Diana de Gales, de cuya muerte se cumplen esta semana 25 años, fue la primera mujer de la realeza británica que omitió la palabra “obedeceré” en sus votos matrimoniales, al casarse con el príncipe Carlos. Su ejemplo, en esa y otras muchas cuestiones, dejó una huella imborrable y cambió la monarquía para siempre. La princesa del pueblo, un apelativo que acuñó el ex primer ministro Tony Blair, conquistó a los británicos con su carácter cercano y revolucionó a los Windsor con su rechazo a regirse por anquilosadas costumbres cultivadas durante siglos.

Muchas de las reglas que Diana rompió quedaron de facto abolidas en la monarquía británica y las duquesas Catalina y Meghan, que tampoco juraron obediencia a sus maridos, sino solo “amarlos”, han seguido años después su modelo en multitud de aspectos de sus vidas.

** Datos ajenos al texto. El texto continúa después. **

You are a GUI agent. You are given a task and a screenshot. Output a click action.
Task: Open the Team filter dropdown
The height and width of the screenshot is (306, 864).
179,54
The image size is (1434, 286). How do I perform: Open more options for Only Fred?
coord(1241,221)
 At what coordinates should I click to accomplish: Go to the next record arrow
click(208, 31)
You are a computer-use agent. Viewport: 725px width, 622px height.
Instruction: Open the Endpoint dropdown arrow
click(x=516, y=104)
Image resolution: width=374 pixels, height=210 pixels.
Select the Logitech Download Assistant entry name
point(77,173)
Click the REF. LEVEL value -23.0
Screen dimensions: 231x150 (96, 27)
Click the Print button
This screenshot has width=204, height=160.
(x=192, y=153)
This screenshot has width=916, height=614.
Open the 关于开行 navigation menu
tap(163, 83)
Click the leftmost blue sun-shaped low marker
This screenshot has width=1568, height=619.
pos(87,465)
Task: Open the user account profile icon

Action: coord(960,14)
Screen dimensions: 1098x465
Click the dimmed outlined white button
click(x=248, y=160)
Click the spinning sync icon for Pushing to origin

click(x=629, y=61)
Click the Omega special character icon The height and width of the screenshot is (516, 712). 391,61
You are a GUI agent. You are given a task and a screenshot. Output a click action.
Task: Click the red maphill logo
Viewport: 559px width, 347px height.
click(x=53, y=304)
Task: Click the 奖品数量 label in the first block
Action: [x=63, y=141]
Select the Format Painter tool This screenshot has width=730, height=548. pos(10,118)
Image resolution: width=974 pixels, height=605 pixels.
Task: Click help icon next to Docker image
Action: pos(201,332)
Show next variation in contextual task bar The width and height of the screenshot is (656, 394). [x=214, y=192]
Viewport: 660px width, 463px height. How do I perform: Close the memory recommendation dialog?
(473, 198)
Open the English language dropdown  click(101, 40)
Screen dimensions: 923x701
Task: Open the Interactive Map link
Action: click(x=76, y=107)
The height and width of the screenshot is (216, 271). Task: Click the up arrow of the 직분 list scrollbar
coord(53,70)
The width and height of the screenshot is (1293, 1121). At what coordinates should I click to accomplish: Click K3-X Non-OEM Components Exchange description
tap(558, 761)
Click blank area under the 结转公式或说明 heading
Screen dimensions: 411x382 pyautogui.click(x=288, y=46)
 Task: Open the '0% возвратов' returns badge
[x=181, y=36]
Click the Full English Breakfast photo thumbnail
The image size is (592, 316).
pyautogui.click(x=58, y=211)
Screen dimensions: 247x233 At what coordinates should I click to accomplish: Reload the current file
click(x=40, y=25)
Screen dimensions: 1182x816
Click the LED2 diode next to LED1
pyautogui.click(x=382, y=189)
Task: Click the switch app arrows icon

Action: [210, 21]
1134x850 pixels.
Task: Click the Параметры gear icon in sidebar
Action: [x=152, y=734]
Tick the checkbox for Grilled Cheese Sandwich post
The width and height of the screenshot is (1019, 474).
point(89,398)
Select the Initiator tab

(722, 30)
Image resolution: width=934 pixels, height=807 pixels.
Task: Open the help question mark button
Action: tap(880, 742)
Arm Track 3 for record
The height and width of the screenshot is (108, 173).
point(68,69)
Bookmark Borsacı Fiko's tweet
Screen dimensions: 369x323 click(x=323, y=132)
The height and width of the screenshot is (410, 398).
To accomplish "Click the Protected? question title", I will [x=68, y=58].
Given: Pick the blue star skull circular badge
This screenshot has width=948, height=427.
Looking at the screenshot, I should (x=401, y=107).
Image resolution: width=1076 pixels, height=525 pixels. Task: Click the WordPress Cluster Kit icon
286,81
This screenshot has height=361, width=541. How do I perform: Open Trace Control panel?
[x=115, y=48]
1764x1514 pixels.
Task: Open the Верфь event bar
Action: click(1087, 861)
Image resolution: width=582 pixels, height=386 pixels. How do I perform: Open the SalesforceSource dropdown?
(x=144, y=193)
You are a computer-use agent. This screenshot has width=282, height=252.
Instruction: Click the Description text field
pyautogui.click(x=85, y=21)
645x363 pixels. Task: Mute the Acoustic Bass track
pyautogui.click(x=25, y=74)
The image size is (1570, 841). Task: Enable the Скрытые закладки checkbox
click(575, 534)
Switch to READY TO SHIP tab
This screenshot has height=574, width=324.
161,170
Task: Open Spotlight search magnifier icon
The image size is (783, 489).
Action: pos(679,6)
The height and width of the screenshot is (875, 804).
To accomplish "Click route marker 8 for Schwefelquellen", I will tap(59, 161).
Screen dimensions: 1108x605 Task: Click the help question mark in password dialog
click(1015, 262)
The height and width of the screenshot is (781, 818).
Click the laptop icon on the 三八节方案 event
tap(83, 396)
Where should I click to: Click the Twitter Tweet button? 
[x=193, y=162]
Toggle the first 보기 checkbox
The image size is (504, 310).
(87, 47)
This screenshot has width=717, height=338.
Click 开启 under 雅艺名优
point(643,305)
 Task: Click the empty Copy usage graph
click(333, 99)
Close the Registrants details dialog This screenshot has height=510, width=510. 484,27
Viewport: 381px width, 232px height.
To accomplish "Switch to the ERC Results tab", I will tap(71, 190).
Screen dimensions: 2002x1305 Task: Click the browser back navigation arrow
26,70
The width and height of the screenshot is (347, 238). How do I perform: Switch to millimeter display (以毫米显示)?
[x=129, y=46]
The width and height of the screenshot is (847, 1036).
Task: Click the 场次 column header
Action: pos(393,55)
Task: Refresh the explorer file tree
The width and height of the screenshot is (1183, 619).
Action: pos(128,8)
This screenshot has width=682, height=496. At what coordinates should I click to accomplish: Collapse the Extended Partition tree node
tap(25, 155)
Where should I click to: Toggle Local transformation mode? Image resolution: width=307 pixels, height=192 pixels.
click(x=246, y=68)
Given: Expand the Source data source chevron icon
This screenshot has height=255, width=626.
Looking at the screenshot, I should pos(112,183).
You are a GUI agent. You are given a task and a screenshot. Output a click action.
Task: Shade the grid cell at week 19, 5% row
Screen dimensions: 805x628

Si en vida revitalizó la imagen y la popularidad de la monarquía en el Reino Unido, su muerte, con solo 36 años, se convirtió en una catarsis nacional que forzó a la familia real a cambiar la relación que mantenía con los ciudadanos británicos. En los días posteriores al trágico accidente que acabó con su vida, el 31 de agosto de 1997, cuando miles de personas lloraban su desaparición a las puertas del palacio de Kensington, en Londres, la reina Isabel II permaneció inescrutable en su residencia de Balmoral.

La indignación se acrecentó con algunas decisiones dictadas por un rígido protocolo que muchos juzgaron caduco, como la negativa inicial a bajar hasta media asta la bandera del palacio, siempre izada como símbolo de continuidad de la monarquía.

En pocos días, la irritación ciudadana estaba fuera de control y la familia real se vio obligada a replantear su estrategia. Isabel II ofreció el primer mensaje televisado en directo de su vida y dotó su discurso de un desacostumbrado tono emocional. Aquel viraje no tuvo vuelta atrás. La familia real adoptó desde entonces un estilo más mundano, comenzaron a mostrarse más vulnerables y más accesibles para los ciudadanos.